> _WORK REQUIRED_
Wherever the word "about" appears in the entries, copy the whole line.

*** Opening DATA RECORDS ***

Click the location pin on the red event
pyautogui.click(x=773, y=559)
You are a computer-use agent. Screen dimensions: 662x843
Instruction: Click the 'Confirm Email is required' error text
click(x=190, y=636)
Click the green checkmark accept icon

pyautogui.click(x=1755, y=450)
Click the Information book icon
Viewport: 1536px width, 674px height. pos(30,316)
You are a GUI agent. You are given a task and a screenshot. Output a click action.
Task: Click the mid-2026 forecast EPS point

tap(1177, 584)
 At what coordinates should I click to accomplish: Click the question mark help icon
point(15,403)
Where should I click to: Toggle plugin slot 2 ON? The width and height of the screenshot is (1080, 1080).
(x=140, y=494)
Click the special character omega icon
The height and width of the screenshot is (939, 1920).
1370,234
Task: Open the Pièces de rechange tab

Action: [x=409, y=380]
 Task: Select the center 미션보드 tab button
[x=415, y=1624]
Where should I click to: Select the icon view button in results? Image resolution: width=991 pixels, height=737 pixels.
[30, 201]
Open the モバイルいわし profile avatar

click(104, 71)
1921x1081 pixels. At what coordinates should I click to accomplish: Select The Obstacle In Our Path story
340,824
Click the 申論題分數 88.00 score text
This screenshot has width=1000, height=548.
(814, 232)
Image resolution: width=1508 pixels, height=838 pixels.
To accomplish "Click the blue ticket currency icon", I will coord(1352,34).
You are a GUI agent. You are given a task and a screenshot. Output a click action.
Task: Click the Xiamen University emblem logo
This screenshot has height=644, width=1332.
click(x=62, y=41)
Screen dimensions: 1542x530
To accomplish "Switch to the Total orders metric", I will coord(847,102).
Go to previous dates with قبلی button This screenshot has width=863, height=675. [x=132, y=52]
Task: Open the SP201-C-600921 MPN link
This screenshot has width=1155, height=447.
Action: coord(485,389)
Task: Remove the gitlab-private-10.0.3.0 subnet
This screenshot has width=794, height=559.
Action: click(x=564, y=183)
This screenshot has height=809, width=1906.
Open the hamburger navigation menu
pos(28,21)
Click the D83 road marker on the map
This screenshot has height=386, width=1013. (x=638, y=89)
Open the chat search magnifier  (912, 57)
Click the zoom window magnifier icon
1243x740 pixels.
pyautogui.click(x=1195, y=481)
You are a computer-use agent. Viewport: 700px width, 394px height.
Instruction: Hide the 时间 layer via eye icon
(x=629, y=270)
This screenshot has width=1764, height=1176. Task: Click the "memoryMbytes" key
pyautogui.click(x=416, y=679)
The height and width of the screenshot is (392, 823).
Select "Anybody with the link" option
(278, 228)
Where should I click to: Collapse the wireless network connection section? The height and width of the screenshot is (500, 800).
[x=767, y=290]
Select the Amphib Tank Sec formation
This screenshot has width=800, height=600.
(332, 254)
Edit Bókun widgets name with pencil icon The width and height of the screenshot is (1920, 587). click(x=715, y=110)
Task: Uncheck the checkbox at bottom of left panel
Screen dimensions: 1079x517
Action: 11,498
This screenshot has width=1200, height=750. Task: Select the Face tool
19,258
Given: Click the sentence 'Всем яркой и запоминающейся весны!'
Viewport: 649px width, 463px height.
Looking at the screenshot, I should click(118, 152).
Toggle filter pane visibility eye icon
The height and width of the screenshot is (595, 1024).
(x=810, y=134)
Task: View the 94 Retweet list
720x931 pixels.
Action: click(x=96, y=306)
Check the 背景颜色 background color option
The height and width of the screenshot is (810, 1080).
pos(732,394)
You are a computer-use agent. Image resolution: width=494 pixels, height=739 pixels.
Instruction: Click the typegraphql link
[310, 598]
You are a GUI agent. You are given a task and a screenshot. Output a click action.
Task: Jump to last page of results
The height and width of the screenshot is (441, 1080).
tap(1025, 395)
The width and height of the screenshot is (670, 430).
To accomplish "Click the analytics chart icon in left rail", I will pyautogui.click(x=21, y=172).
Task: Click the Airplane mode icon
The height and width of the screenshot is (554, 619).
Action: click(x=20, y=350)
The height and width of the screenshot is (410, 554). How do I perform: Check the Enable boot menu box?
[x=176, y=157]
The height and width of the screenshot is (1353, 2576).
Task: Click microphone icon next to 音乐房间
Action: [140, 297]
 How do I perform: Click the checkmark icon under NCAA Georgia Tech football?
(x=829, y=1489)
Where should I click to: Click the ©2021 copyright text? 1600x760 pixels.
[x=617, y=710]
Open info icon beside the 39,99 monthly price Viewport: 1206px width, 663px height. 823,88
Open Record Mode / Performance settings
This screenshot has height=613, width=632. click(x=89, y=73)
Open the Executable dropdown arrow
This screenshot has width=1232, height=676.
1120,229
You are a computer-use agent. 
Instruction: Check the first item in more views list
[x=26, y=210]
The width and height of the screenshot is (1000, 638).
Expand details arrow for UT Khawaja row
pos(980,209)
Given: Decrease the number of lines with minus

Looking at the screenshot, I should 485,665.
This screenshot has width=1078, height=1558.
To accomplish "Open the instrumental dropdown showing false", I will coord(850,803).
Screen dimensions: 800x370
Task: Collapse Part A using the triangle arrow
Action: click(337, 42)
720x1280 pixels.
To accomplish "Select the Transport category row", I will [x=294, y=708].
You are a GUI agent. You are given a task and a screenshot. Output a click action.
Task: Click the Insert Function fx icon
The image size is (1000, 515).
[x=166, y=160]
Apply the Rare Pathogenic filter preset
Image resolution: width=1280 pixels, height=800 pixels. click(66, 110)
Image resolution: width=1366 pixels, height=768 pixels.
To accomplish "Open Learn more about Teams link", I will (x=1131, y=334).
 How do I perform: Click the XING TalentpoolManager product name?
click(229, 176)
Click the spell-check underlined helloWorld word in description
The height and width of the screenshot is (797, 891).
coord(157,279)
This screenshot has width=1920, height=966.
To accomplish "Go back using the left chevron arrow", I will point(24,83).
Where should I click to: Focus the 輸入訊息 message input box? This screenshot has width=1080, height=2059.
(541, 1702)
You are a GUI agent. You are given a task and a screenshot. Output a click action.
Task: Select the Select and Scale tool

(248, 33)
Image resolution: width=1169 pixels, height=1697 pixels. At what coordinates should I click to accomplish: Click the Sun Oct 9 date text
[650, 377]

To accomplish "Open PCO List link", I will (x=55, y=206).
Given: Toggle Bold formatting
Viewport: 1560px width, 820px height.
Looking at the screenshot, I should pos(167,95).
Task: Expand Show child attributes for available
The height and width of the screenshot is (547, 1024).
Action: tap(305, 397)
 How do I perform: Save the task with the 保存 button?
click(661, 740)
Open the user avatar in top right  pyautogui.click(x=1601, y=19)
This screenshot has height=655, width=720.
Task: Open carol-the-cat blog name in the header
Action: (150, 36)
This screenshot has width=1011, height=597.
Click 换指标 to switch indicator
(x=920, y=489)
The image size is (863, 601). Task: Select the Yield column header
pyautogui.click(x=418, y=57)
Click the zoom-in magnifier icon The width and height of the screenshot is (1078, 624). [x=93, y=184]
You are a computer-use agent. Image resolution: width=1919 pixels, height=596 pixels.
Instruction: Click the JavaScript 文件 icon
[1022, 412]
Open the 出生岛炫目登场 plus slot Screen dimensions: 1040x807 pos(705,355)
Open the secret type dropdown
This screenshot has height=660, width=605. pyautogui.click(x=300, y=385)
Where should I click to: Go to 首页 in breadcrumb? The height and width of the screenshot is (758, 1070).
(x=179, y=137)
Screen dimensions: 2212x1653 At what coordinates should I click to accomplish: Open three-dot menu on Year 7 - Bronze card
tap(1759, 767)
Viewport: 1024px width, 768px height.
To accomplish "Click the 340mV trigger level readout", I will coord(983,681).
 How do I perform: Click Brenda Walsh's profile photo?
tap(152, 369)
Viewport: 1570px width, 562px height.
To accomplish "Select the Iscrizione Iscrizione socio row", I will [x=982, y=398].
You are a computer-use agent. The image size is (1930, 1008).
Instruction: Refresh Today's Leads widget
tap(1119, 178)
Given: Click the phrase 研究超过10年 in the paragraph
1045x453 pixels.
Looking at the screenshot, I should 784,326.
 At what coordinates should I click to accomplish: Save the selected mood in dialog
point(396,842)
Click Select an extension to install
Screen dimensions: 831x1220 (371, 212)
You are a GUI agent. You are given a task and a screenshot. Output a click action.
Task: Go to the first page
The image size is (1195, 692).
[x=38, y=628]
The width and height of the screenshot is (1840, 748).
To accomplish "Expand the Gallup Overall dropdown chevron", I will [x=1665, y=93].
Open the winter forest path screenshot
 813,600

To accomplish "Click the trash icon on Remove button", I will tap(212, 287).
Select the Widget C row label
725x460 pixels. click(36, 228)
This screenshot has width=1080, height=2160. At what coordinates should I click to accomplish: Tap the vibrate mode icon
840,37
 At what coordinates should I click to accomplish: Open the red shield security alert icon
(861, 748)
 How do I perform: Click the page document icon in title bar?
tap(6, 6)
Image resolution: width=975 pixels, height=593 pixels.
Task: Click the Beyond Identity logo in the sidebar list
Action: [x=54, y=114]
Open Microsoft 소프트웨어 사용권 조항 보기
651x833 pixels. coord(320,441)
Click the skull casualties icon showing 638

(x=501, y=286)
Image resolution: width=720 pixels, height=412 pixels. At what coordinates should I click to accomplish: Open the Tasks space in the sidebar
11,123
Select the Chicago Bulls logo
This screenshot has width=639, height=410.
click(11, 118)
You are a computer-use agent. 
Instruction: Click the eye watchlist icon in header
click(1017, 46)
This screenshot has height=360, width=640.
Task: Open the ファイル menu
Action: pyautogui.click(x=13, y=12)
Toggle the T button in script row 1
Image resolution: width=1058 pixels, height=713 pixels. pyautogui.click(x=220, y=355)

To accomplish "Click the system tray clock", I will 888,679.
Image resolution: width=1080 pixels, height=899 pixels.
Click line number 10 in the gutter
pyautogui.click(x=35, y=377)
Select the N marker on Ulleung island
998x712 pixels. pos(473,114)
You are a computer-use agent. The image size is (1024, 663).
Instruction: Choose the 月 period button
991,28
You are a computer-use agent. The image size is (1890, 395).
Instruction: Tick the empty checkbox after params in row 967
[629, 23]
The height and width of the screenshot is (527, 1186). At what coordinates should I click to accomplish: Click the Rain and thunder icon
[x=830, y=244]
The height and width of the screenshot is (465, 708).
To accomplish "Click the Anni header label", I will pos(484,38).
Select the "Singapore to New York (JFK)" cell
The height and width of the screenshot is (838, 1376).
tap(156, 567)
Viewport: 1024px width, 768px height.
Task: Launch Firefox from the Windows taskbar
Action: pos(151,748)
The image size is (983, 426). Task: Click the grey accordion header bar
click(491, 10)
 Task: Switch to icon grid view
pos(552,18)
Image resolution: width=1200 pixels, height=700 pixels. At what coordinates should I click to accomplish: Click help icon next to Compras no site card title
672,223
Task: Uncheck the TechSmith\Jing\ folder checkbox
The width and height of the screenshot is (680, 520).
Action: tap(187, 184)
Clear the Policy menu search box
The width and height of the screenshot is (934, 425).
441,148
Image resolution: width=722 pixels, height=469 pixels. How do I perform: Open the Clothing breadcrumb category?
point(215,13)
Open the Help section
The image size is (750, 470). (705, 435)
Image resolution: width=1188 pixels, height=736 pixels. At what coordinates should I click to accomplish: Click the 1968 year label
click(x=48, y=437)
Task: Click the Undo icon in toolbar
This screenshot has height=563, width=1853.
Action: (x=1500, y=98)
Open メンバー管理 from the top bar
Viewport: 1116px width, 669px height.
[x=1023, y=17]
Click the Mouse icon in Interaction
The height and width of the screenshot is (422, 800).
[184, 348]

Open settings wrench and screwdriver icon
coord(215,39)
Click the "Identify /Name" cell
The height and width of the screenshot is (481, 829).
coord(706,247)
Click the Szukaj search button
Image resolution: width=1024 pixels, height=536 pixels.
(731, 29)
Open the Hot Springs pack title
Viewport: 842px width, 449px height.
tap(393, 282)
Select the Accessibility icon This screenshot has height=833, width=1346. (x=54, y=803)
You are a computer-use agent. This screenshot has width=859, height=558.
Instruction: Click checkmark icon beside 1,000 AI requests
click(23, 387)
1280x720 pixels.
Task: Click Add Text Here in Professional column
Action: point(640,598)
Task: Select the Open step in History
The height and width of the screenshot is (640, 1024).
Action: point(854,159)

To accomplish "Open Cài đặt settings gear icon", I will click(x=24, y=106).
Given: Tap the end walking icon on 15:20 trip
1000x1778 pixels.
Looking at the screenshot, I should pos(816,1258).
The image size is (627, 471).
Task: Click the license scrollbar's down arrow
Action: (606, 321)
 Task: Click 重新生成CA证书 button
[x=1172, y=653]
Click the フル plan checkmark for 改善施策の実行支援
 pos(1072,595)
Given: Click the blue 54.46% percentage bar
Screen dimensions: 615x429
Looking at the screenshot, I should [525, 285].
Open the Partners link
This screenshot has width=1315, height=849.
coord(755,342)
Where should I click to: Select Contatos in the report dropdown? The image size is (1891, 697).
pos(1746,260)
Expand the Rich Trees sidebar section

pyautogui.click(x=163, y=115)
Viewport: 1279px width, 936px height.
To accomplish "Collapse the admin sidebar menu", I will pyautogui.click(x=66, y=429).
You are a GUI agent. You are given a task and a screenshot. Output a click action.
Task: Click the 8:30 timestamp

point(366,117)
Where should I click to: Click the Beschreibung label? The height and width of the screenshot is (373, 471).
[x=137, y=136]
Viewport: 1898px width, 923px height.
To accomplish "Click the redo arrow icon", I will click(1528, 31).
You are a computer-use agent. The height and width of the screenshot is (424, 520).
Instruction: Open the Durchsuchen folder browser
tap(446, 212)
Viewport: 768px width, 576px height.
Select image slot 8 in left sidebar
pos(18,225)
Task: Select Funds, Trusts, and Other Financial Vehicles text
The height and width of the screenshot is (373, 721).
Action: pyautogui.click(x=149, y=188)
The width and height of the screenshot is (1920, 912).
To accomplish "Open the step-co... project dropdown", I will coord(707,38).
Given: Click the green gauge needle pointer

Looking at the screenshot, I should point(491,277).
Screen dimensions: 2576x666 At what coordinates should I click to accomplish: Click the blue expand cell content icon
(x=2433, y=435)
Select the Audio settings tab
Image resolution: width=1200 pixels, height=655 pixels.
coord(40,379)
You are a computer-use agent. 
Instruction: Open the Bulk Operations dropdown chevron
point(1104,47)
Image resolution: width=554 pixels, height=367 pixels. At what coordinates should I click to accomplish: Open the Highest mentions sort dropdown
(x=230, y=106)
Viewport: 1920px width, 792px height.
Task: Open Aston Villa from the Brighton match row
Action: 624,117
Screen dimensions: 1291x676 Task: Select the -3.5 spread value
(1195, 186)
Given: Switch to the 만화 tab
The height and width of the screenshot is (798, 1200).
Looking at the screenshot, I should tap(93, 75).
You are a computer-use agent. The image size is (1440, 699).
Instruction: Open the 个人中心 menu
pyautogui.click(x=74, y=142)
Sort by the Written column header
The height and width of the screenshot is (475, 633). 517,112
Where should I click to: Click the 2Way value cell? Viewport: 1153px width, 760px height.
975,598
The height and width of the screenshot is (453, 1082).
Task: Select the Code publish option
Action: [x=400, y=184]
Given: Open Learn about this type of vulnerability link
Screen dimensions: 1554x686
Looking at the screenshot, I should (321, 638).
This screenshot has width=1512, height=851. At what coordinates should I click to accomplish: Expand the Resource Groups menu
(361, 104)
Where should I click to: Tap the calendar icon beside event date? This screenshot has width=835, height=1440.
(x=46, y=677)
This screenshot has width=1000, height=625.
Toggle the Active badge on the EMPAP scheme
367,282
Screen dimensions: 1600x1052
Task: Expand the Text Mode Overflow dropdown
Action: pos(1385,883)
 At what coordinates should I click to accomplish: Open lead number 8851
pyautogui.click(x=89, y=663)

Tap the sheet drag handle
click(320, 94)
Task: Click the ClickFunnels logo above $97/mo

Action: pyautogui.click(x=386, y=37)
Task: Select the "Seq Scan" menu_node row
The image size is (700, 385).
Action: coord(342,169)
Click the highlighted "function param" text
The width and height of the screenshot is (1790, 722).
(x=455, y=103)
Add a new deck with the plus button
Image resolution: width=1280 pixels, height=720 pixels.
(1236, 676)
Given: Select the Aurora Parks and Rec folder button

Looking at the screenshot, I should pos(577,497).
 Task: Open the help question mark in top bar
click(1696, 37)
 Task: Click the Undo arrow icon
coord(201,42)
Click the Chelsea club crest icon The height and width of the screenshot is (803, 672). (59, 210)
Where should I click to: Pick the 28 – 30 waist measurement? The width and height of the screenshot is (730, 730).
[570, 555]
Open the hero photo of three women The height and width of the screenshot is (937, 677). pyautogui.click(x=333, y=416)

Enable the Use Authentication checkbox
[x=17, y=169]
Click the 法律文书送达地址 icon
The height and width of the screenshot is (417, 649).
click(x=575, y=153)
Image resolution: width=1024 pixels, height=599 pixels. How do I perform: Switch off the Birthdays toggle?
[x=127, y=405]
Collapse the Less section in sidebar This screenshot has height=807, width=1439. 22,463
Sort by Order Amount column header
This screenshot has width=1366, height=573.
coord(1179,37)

*** Closing DATA RECORDS ***

> _TASK ANSWER_
To accomplish "Open Learn more about Teams link", I will (x=1131, y=334).
Given: Open Learn about this type of vulnerability link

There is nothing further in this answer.